Out of Focus

  • By Joye Shepperd
  • May 20, 2015

What happened to the human attention span?

Out of Focus

I’m beginning to believe that I belong to a cult. And for me, there are two bad words in that sentence: belong and cult. I’m not a joiner, no red-hatted women’s groups, no same-aged, same anything. I’ve never engaged in hazing, bottle-raising, or any other feats of stupefaction for membership in a group. Nor have I ever wanted to.

So, being a member of this cult came about organically. I’d notice it in strange ways. What is important to me was no longer important to my oldest friends, my coworkers, or most of the people I regularly encounter.

Just the other day, I was sitting in the car with a childhood friend. May I add that we were in the town where we grew up together less than three or four miles from my house — to which she’d been driving me for almost 15 years.

Anyway, I’m waiting for her to get moving. Instead, she says that she needs her app to tell her which way to go. I tell her that she’s been taking me home for 15 years — 30 if you count both our childhood homes, which are in the same direction. She says the app will tell her the best way to go to avoid traffic. I insist that the best way to go is the same way we’ve always gone and she knows it.

“Still,” she said.

Clearly, she’s got a new habit; I think she and her habit are both crazy. How do you give up what you’ve always known for what you still know and a new button? It reminded me of years ago, when schools all over America took phonics out of the curriculum and, 10 years later, discovered that the new high-school graduates could barely read.

Who comes up with these ideas, and why do we all jump on the bandwagon and go along for the ride? Maybe we’re all speed junkies with a thirst for the next new thing. Which, of course, leads me to what this article is really about, now that I’m asking questions.

Exactly who decided that none of us have long enough attention spans to read more than 1,000 words on a landing page? Thanks to the internet and our ability to focus on ourselves in ever more startling ways, we can now tell how long readers spend looking at a particular page on a particular website.

How many times have I heard, “No one reads more than 500 words”? The truth has come upon us. The world is full of peripatetic dabblers. No one reads long enough to learn anything. But we love our apps.

Of course, it brings up another series of questions, such as: Who decided that rather than remember anything — say, a phone number, or how to spell a word — it’s better to let our smartphones do it? The consequence of our new apps seems to be that machines do our jobs and, in the process, steal our memories and good sense.

Why?
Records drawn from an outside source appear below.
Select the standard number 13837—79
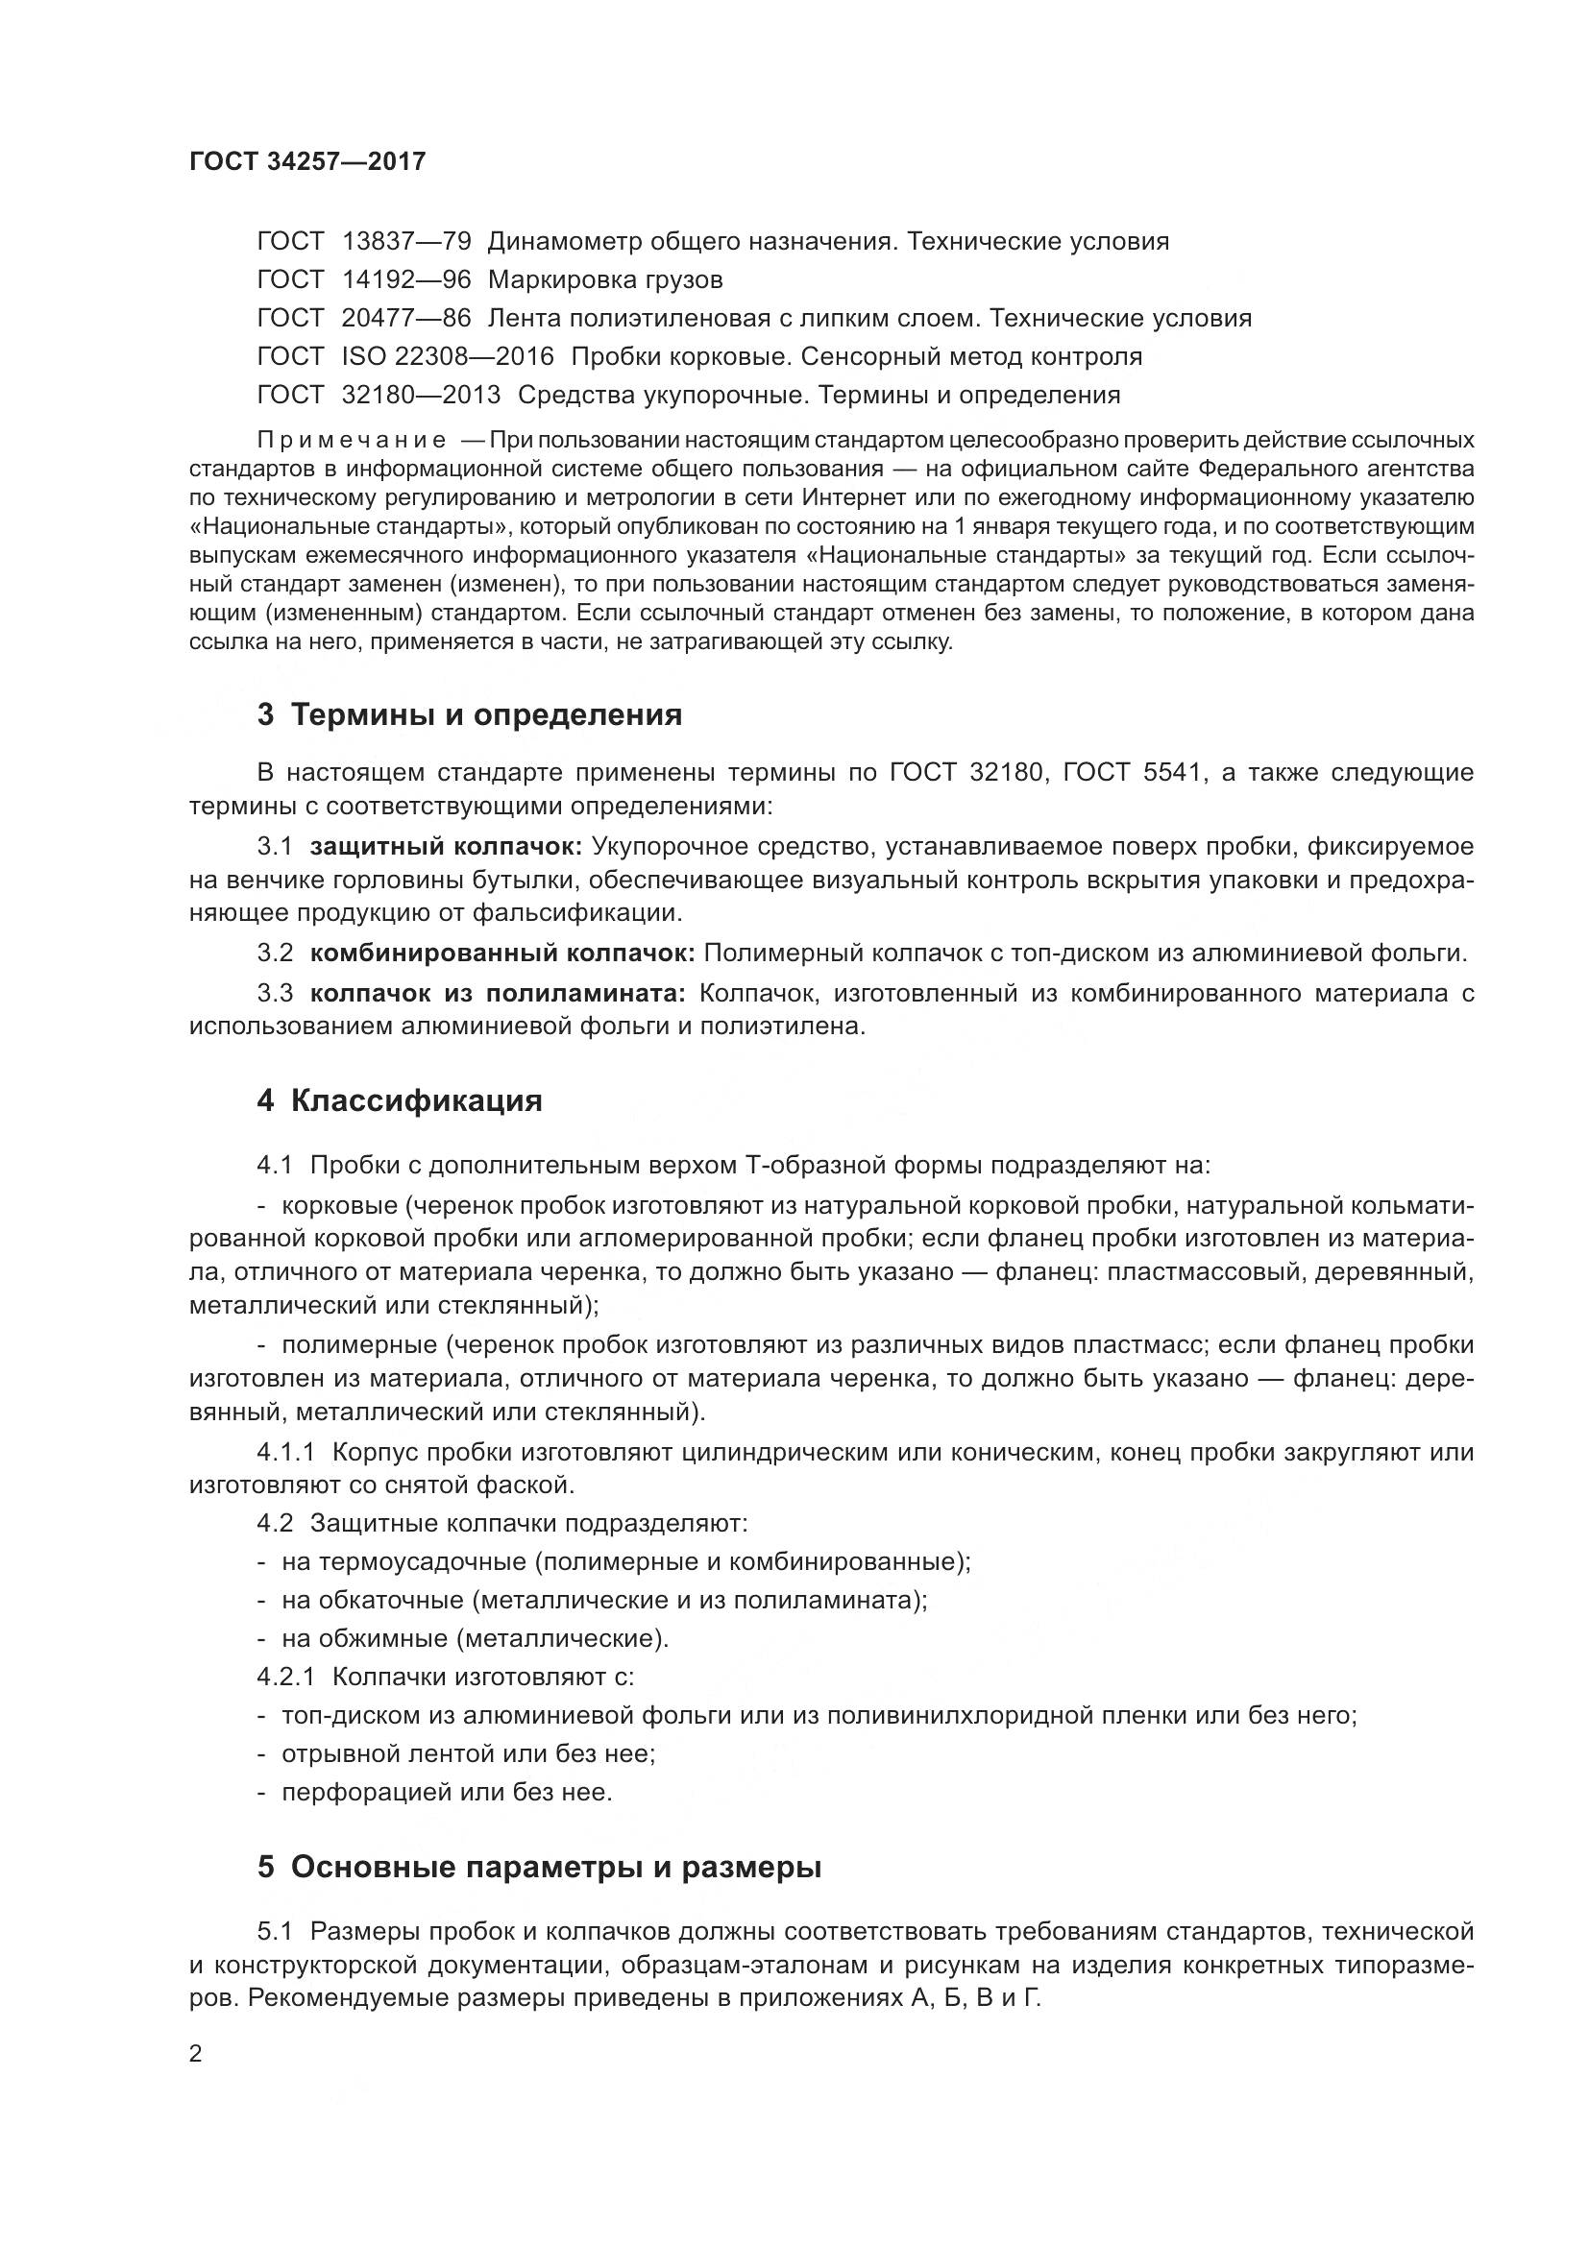pos(406,242)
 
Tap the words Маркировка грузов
pos(604,280)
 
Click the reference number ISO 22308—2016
pos(447,357)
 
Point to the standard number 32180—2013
pos(421,396)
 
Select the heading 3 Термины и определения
pos(470,715)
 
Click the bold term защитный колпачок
pos(446,846)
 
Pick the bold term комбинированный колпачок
pos(501,953)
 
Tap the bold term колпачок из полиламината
pos(498,994)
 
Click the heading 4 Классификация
pos(400,1101)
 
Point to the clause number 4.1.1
pos(285,1453)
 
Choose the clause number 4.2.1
pos(285,1677)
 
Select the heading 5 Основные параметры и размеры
pos(539,1869)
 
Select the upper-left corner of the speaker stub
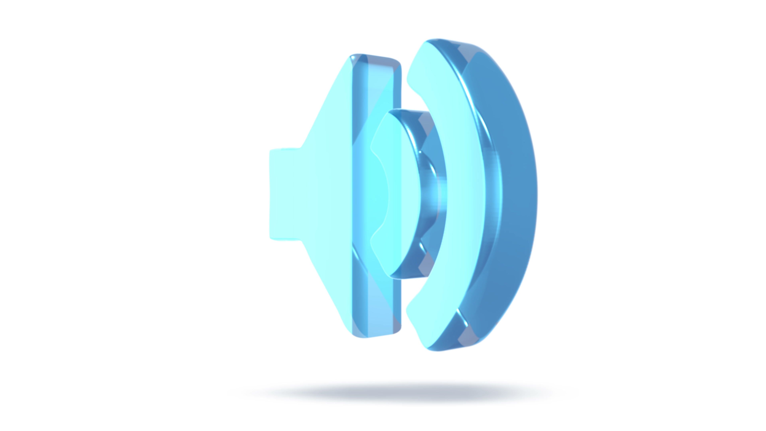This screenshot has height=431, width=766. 271,150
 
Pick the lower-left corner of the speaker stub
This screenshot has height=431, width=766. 271,238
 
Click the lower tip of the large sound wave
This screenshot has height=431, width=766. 428,348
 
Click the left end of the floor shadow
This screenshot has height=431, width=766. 238,393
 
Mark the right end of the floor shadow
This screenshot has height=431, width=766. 565,393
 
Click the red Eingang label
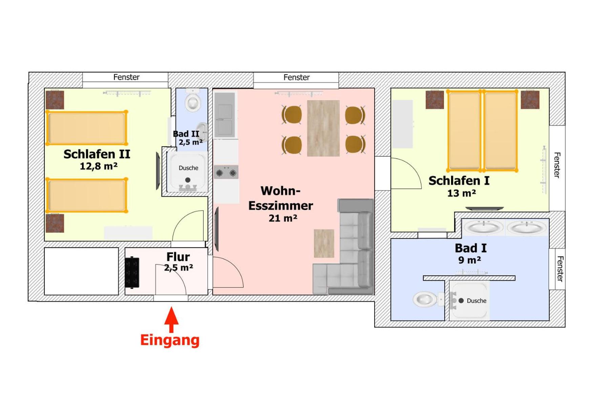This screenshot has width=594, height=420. (x=170, y=340)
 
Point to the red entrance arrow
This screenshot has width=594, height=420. (x=172, y=320)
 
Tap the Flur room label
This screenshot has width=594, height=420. (x=178, y=257)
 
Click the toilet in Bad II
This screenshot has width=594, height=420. (x=193, y=101)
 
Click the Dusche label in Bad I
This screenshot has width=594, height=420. (x=476, y=301)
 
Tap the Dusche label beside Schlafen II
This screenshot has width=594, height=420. (x=188, y=168)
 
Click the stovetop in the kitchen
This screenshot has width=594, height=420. (x=226, y=172)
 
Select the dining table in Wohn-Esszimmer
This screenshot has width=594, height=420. (x=323, y=128)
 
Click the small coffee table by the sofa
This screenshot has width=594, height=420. (x=324, y=243)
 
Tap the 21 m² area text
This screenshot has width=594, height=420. (x=283, y=218)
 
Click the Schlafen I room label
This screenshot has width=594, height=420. (x=459, y=181)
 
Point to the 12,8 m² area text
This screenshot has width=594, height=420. (x=99, y=166)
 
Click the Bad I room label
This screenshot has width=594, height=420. (x=470, y=248)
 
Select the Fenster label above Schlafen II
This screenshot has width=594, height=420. (x=126, y=77)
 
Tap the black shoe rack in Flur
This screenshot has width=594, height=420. (x=132, y=273)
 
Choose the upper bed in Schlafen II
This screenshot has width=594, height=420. (x=87, y=128)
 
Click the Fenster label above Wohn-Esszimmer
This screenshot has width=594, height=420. (x=296, y=77)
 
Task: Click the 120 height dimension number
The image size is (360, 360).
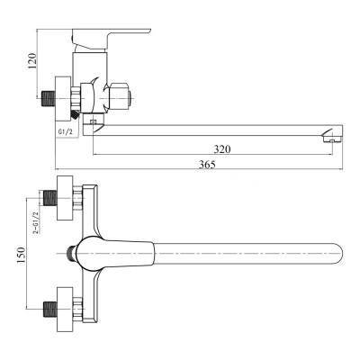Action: (x=32, y=61)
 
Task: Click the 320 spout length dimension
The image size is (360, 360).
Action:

Because we let them.

There is a pleasure and endowment in engaging with words. Rather than give up manipulating the words I already know, I’d like to learn more. I don’t need an app to tell me what I’ve always known, just as I don’t need the world to decide that the most I’ll read is a few hundred words on a website — that my attention span has grown too short.

On this very website, I’ve been told to shorten content because the “analytics” folks have proven no one reads long articles. How do I know they aren’t limited by their own attention spans and have, therefore, not properly measured? How can you write a review of a 600-page book (or even 300) and insist that no one would read more than a paragraph of it?

Am I one of the few folks who waits for the New York Review of Books and reads articles with thousands of words about books with thousands more? I’m happiest when I first turn the hardback cover of a brand-new book and discover the way a certain author has played with words. Why?

You do see where I’m going, right? Clearly, I must belong to a cult, the “cult of readers.”

It takes getting used to, membership in a cult. A small group that the rest of the world thinks is strange and fears practices strange rituals, which in a way is true. I do spend hours, completely still, under an idea-shaped bulb with a hat, slowly (or sometimes not so slowly) turning pages.

Sometimes, I do it upside-down while snacking. Occasionally, I forget to eat altogether.

Sometimes, I find a word in one book that I then look for in another book. Every once in a while, I won’t shut up about a story I’ve read. My mind soars and ignores my body. My cult doesn’t require special rituals; it’s a cult of individuals practicing a quiet ritual and anyone can join. It offers a lifelong membership and probably has its roots in all the childhoods of mankind.

As David Brooks says, and excuse me for paraphrasing, the thousands and thousands of words we learn from living in our parents’ households shape us into the adults we become. Maybe I came up with a predisposition for taking trips from a chair, riding on my own words and other authors' words. For now, I'm going to ignore the world's direction, grow my attention span, and keep on reading.

And when the world decides on another direction, I’ll still be standing with the small crowd, the one with the secret weapon of reading and the long stare, and you, the fast riders with the short attention spans and the need for the push-button “new,” will be waiting, probably chasing your tails.

Only the distance, I’m guessing, will be shorter.

Joye Shepperd is senior features editor at the Washington Independent Review of Books.